CNBC's Jim Goodman tamped down the health rumors, stating "I can tell you that sources inside the company tell me that Jobs' decision was more about politics than his pancreas."

But the Valleywag tech blog, noting that the announcement came about as the result of a misunderstanding with a Business Week reporter, concluded the reasons were darker.

"I keep hearing apocryphal rumors that Oracle CEO Larry Ellison, who is among Jobs's closest friends, once broke down in tears and said, 'My best friend is dying,'" blogger Owen Thomas wrote.

Ever since he returned from corporate exile to retake the helm of Apple in 1997, Jobs has used his keynote address at Macintosh confabs to announce new products — the iMac, the iPod, the iPhone.

Even when there's not much news, as was the case at this past September's World Wide Developers' Conference, Jobs has still managed to spin whatever he has as something radical and life-fulfilling.
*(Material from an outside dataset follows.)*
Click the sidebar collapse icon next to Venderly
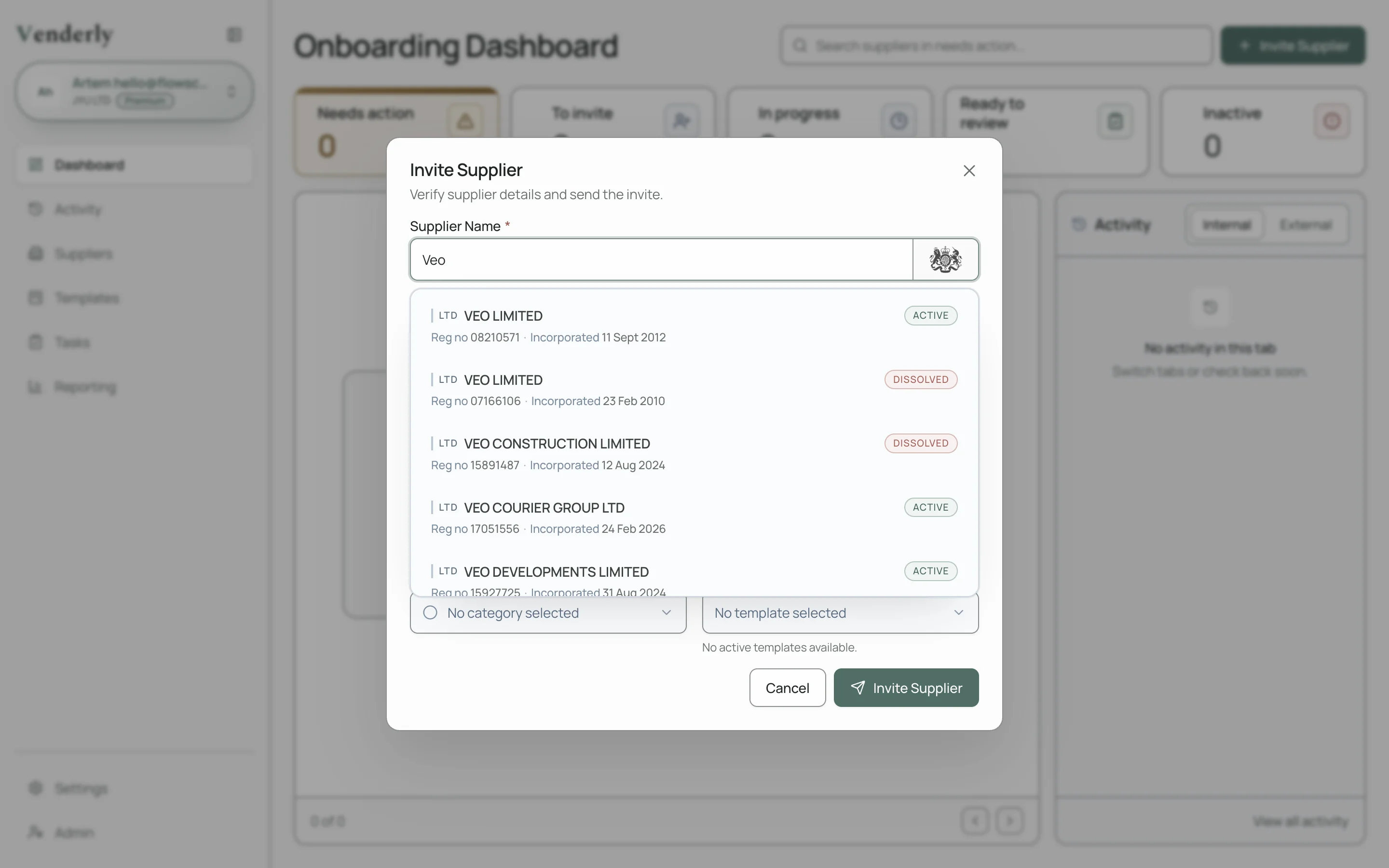Image resolution: width=1389 pixels, height=868 pixels. tap(233, 34)
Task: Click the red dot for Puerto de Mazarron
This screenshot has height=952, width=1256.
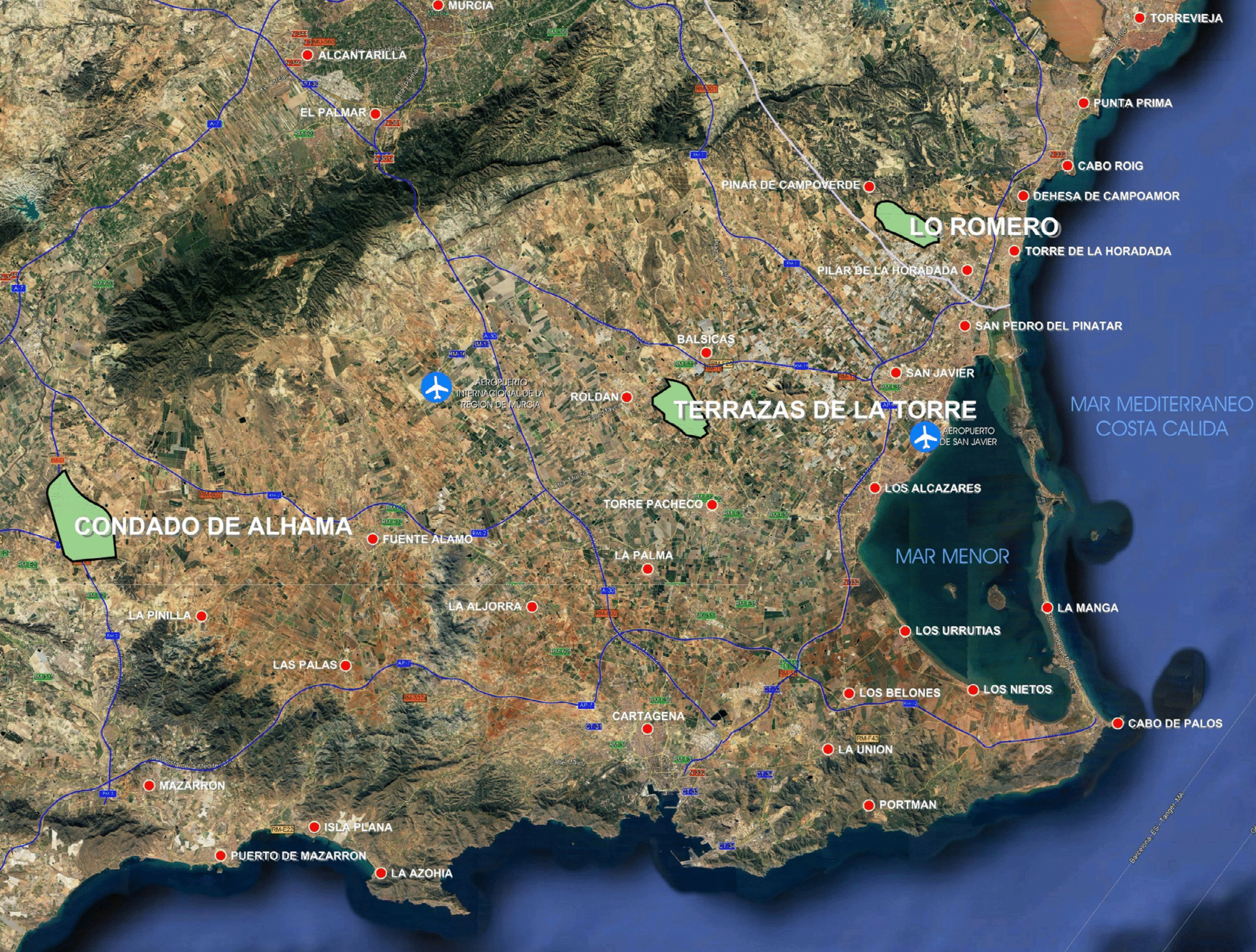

Jobs' terse announcement in 2004 that he had been diagnosed with, and then purportedly cured of, pancreatic cancer was a reminder that the world's top tech brand lies on the shoulders of one man.

Four years later, when a strikingly gaunt Jobs took the stage in San Francisco in June 2008 to announce the iPhone 3G, an Apple succession strategy had still not been disclosed.

An Apple spokeswoman dismissed Jobs' skeletal appearance at the result of "a common bug," and then later as the desired effects of an extreme vegan diet.

But it later came out that Apple's head honcho had been having digestive problems as a result of his cancer surgery.

Later in the year, Jobs bounded onstage at the WWDC, still skinny yet energetic and upbeat. A slide flashed the message, "The reports of my death are greatly exaggerated."

But tech watchers noticed that for the first time, Jobs shared the stage with Schiller and Apple Chief Operating Officer Tim Cook, leading the Gizmodo tech blog to predict that Jobs was planning an orderly exit.

In August, Apple stock took a hit when Bloomberg News accidentally ran a prepared Jobs obituary; a hoaxed CNN news report in October that Jobs had had a heart attack did the same.

Apple also said 2009 will be its last year exhibiting at the Macworld Expo, which is organized by the IDG technology media group.

The switch indicates "a shift in power going on at Apple," Piper Jaffray analyst Gene Munster told the Associated Press in an interview.

Munster said Schiller is one of two contenders to succeed Jobs at the company's helm; the other is Cook.

Apple said it was abandoning Macworld because the company has other methods for getting in front of customers, including its growing chain of retail stores. Munster said it makes sense for Apple to back out because it can generate just as much buzz by hosting its own product launch events.

But the analyst called that part of Apple's announcement insignificant compared with the news that Jobs will not be delivering the keynote.

"This is his baby. This is his presentation. It's his flock," the analyst said.

Munster said he believes Jobs' absence could mean that Apple doesn't have a big product to unveil this year, and that Jobs refused to give a newsless talk.

"I think that Apple could have done a lot to have made it so people wouldn't speculate about Steve Jobs' health," he said.

Apple spokesman Steve Dowling would not directly address questions from The Associated Press about Jobs' health Tuesday.

IDG World Expo, the IDG division that runs Macworld, said in a statement that it was disappointed Apple will not participate in the 2010 show.

Apple shares dropped $2.55, about 2.7 percent, to $92.88 in after-hours trading Tuesday, then spent the first half of Wednesday's session trading between $88 and $90.

The Associated Press contributed to this report.